Although the scenes described by workers are typical of any company undergoing large-scale layoffs—the slow flow of news about who got fired and colleagues crying as they pack up their offices, for example—UMG's layoffs had a huge impact on industry morale due to the company's position as a dominant market leader, its strong financial results and the extended period for which employees knew that the cuts were coming.
In an email to staff, Grange said that “by redesigning our global structure, we are creating a blueprint for a future where our labels are empowered with new capabilities and added flexibility, ensuring they can sign and support artists with improved access to the highest elements of UMG execution of internal teams and resources'. He added, “This organizational redesign represents a new paradigm for artist support and fan engagement.”
UMG first signaled its cuts during an earnings call with financial analysts in late October. “[We] we are currently conducting a careful review of our cost base, which we will complete over the coming months and will update you when appropriate on an anticipated cost savings program to begin in 2024,” he said. Boyd Muir, the company's executive vice president and chief financial officer. Grainge added that the company planned to “cut overhead to grow elsewhere.”
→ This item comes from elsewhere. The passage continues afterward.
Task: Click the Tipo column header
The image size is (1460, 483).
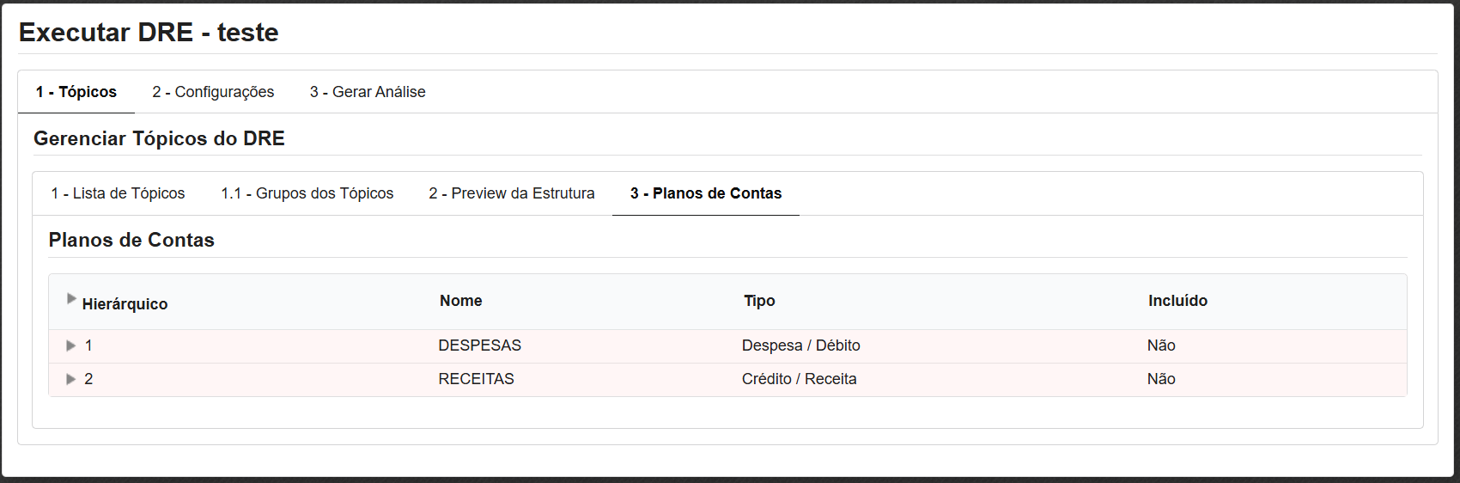Action: pos(759,301)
Earnings calls are, by their very nature, full of statistics and jargon like “adjusted EBITDA.” In January, the human cost of “cutting overhead” began to become clear: It would mean laying off hundreds of workers. In a statement at the time, UMG said “we are creating efficiencies in other areas of the business to remain nimble and responsive to the dynamic market while realizing the benefits of our scale.”
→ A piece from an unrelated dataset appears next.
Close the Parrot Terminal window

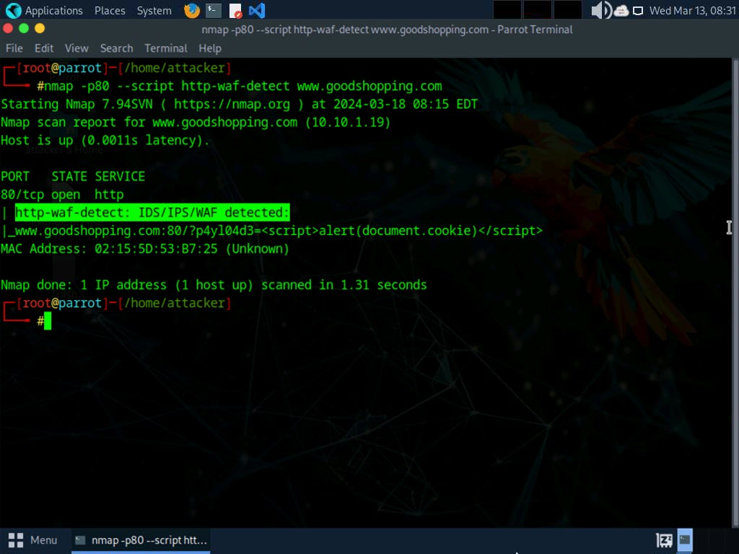[8, 28]
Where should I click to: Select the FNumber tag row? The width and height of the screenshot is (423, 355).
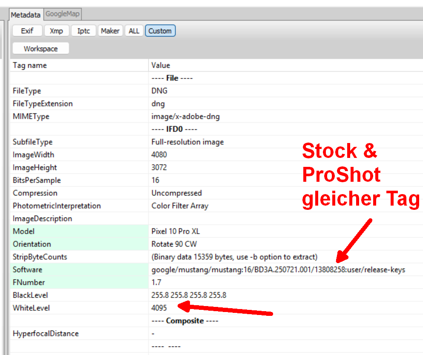coord(29,283)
The October earnings call didn't make big headlines at the time. However, many employees saw the January reports that layoffs were coming. “Every day I wake up and think, is this the day I lose my job?” a UMG employee said in February.
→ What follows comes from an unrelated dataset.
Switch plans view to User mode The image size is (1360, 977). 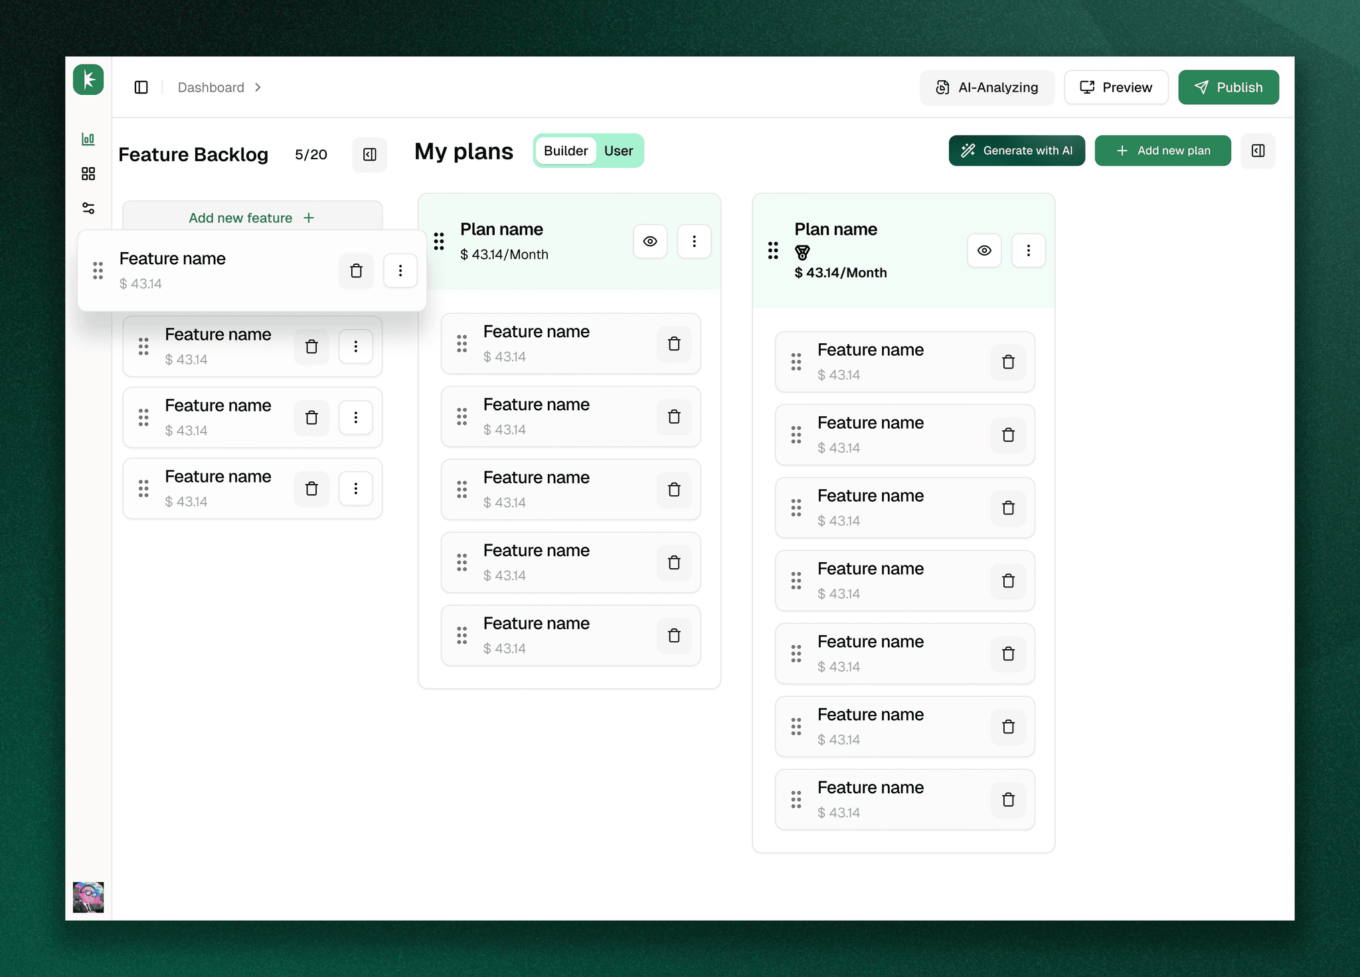[618, 151]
“It's a special kind of torture to keep people guessing for a long time,” adds a music attorney who has artist clients signed to UMG labels. “Your job is your No. 1 source of security. You add to the psyche of already stressed people the uncertainty of whether they will have a job tomorrow or not and find out for months.”
A UMG spokesman declined to disclose any number of people in the cuts. Meanwhile, sources say executives and department heads have received some generous exit packages on their way out the door.
For others outside the labels that work with them on behalf of clients, the layoffs—at UMG, at Warner, where dozens were recently let go at Atlantic Records, and amid rumors that other labels will follow suit—have also made life difficult. With UMG in particular, a manager with an artist signed to a UMG label says the stress running through the labels has made it difficult to schedule a release for his act. And a second music attorney notes that it's been difficult to make record deals within the UMG system, knowing that the groups his artist is talking to may not exist until the deal is done.
Artist groups are also trying to understand how the cuts affect them. “The more I hear, the more stressed I get,” says another manager. There are “a lot of fires in different positions. Some people move into jobs they are completely unprepared for. And now some people are being asked to do what were previously three different jobs at once.”
More cuts are expected in a “second phase” of “strategic organizational redesign” next year, according to UMG's investor presentation this week, which said it set “a combination of further ex-U.S. headcount reductions and other operating results ». to begin in 2025. But not a single financial analyst fielded questions about the extent of the layoffs on Wednesday. Instead, they asked about UMG's battle with TikTok.